My most pressing need for advice is on business planning, you know, to understand more about financial planning and cash flow management, which is extremely crucial for sustaining our operation. The mentor assigned to us by the programme provided good advice to us on these aspects. Most importantly, he is just a phone call away when I need him.
Before joining the programme, I did not have anyone I could ask while working on the business plan. The mentor put me in the right direction and provided details on what I needed to do to achieve the target, which is extremely valuable.
As our business model evolves, we know that to expand our operation further, we will inevitably come to the point where we need to pull in outside investment. That is when the business plan is crucial to determine the outcome. Currently, we are still focusing on building our brand, but some days later, we might want to get some loans and draw in outside investors. The EnterprisingYou programme's mentor is helping us work toward that area.
In addition, we would like to know more about cash flow management as we must have our business running in a secure and stable model. The current economic environment of England is fluctuating, and the price of everything is increasing. We need to carefully manage the cost of doing business.
We fought hard to earn our living and finally got a home and everything. We don’t want to sacrifice the comfort of our life right now to go down. Maintaining a balance in the business is definitely a critical aspect of the current situation.

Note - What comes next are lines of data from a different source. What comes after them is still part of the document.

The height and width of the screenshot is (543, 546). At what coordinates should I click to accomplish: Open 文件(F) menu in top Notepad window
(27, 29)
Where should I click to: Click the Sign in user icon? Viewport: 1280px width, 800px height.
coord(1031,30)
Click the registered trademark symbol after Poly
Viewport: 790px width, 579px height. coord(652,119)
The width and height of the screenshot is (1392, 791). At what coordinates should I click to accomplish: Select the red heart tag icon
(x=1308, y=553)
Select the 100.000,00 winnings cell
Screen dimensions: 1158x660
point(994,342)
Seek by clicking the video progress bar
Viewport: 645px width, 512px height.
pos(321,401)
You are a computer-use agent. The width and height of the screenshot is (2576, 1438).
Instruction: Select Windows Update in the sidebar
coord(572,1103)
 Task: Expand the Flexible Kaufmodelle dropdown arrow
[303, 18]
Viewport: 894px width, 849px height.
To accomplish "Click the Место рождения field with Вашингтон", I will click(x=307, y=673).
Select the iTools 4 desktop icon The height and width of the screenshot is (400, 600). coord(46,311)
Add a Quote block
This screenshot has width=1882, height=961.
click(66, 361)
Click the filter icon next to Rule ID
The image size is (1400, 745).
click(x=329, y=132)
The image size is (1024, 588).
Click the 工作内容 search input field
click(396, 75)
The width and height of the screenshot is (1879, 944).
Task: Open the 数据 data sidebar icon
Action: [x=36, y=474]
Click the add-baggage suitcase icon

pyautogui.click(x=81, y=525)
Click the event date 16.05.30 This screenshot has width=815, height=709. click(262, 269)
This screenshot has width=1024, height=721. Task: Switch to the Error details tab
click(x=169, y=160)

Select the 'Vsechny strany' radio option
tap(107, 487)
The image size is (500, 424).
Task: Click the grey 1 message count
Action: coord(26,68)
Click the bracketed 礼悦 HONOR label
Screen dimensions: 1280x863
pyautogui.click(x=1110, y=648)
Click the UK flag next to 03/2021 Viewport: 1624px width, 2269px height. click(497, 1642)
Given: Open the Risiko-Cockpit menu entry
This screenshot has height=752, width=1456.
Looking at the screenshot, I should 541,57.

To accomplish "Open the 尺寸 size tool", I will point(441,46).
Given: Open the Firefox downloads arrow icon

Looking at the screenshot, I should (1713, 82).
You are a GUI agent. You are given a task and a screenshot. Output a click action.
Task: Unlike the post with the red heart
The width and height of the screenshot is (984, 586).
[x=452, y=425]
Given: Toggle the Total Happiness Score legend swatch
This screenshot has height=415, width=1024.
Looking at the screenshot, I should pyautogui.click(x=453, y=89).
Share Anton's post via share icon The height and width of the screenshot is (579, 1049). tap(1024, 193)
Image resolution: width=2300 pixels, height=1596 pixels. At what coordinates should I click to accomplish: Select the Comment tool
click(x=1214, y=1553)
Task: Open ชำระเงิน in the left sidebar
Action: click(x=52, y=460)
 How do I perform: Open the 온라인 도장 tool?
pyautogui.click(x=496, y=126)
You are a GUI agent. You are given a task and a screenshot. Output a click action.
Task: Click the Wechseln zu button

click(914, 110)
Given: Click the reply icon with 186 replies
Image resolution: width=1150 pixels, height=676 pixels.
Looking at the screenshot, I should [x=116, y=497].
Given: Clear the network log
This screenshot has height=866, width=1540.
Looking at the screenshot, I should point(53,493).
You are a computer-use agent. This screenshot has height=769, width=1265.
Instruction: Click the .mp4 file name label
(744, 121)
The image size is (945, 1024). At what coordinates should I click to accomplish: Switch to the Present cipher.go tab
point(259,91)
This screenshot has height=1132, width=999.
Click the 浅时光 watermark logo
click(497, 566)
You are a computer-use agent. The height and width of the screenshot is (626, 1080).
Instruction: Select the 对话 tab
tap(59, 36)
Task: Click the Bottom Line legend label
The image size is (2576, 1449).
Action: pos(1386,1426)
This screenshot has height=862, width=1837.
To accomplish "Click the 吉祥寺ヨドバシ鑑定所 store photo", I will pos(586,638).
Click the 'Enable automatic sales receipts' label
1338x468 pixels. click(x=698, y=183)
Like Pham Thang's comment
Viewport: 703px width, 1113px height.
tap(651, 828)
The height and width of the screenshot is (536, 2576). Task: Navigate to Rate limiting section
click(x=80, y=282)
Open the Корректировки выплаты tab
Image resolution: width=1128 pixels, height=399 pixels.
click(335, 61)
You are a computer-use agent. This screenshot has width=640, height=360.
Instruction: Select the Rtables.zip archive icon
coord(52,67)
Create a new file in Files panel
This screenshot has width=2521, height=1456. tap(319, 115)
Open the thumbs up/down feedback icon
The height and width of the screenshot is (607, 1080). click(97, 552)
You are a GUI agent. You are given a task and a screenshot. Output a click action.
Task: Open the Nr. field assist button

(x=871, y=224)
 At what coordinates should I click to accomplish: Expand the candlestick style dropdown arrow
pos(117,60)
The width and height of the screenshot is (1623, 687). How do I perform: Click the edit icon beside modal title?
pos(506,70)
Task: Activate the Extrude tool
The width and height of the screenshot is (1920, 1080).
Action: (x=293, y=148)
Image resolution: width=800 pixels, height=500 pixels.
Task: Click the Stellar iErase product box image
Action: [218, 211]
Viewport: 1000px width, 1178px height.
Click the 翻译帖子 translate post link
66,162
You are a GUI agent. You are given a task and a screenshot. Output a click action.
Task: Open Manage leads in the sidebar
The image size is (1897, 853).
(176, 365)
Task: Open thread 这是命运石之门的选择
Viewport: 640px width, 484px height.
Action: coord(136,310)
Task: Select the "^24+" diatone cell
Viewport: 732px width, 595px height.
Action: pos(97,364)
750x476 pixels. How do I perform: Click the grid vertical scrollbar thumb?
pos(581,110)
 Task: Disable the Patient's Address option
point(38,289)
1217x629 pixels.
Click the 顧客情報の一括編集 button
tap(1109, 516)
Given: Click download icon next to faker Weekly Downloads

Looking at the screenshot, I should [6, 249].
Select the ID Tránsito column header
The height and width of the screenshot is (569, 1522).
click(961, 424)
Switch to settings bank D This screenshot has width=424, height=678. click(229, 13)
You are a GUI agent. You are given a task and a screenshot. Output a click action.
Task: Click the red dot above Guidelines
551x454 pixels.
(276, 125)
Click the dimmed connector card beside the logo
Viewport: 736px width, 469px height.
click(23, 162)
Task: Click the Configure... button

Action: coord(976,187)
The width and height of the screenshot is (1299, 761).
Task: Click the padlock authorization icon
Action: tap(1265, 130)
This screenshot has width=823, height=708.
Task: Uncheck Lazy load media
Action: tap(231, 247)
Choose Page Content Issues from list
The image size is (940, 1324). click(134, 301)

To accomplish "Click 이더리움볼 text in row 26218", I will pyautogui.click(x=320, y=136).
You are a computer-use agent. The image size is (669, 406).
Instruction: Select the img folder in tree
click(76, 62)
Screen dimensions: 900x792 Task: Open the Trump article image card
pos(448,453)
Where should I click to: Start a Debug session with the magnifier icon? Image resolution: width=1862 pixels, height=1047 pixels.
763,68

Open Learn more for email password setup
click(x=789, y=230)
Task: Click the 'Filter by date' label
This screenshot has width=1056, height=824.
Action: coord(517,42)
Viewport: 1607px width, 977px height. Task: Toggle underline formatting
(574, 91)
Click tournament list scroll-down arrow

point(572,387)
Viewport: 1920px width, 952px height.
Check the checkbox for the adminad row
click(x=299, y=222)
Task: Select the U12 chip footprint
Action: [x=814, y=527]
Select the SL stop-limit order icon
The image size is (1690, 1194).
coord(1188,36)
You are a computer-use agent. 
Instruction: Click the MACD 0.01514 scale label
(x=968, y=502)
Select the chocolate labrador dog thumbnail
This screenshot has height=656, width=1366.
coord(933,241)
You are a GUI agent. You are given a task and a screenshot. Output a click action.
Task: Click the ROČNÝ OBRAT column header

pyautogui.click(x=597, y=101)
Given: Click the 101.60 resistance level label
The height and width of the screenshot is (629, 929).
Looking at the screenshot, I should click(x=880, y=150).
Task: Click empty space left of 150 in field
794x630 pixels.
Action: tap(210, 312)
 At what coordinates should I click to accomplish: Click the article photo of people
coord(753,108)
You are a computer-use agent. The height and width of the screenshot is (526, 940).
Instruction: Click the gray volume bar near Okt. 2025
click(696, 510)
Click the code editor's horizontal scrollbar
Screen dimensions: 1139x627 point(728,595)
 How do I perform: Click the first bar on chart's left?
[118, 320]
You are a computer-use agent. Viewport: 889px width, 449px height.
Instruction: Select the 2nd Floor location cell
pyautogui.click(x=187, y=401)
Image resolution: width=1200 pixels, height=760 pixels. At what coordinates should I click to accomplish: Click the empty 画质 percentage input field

To sum up, what is your experience with the EnterprisingYou programme and will you recommend the programme to others?
Michael: I remembered some advice the programme mentor gave us when we discussed looking for outside investors to join our business. He said the most important thing is to find someone passionate about the food industry and who loves your business instead of someone who only cares about making money. You must have people around you passionate about your business and love your food. What is the point of having someone who does not care about your brand?
And we are so grateful that the programme’s mentor is actually someone who cares about us and, just like he said, is passionate and loves our business. Having someone I can turn to when I encounter a question or doubt about the business operation is good. He is always there to provide an answer and insight to us with his knowledge and put us in the right direction.
I will definitely recommend others to join the programme.